DATA FOR ANALYSIS: Begin

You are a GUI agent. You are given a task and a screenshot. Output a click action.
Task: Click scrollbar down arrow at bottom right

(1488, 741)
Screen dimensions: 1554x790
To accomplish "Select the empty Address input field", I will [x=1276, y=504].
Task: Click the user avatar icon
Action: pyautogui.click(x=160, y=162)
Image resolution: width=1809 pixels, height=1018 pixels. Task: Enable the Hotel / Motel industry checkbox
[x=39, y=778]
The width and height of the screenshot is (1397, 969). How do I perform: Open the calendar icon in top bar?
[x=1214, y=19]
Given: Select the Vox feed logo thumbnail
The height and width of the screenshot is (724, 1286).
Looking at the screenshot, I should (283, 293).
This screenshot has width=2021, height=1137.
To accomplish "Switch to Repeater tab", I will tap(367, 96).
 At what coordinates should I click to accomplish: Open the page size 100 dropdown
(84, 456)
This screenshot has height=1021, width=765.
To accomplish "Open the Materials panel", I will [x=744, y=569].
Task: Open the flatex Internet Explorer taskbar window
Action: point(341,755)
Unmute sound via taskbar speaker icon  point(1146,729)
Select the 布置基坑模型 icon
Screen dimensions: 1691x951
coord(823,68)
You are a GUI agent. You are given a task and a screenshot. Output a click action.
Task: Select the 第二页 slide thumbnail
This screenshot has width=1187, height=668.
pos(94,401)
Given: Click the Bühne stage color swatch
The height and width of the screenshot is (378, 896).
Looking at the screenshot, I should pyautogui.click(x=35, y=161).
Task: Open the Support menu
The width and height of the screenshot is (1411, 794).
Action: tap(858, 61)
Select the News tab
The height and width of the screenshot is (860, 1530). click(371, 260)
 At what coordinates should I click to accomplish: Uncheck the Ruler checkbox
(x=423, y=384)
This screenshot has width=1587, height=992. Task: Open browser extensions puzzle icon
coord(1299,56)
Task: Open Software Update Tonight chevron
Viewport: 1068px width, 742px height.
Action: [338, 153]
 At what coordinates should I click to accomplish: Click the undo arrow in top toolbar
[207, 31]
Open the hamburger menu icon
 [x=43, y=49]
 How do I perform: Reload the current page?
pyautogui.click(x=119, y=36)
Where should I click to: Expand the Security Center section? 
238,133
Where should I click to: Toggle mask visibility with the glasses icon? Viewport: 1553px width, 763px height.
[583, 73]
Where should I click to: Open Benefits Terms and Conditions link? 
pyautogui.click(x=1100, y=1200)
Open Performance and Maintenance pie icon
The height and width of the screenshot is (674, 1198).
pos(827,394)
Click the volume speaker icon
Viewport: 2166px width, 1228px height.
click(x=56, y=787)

DATA FOR ANALYSIS: End

TASK DETAILS: Each line from the one holding "The height and width of the screenshot is (378, 896)." to the end of the data above goes into the answer exactly as written, and no other line does.

ANSWER BELOW:
The height and width of the screenshot is (378, 896).
Looking at the screenshot, I should pyautogui.click(x=35, y=161).
Task: Open the Support menu
The width and height of the screenshot is (1411, 794).
Action: tap(858, 61)
Select the News tab
The height and width of the screenshot is (860, 1530). click(371, 260)
 At what coordinates should I click to accomplish: Uncheck the Ruler checkbox
(x=423, y=384)
This screenshot has width=1587, height=992. Task: Open browser extensions puzzle icon
coord(1299,56)
Task: Open Software Update Tonight chevron
Viewport: 1068px width, 742px height.
Action: [338, 153]
 At what coordinates should I click to accomplish: Click the undo arrow in top toolbar
[207, 31]
Open the hamburger menu icon
 [x=43, y=49]
 How do I perform: Reload the current page?
pyautogui.click(x=119, y=36)
Where should I click to: Expand the Security Center section? 
238,133
Where should I click to: Toggle mask visibility with the glasses icon? Viewport: 1553px width, 763px height.
[583, 73]
Where should I click to: Open Benefits Terms and Conditions link? 
pyautogui.click(x=1100, y=1200)
Open Performance and Maintenance pie icon
The height and width of the screenshot is (674, 1198).
pos(827,394)
Click the volume speaker icon
Viewport: 2166px width, 1228px height.
click(x=56, y=787)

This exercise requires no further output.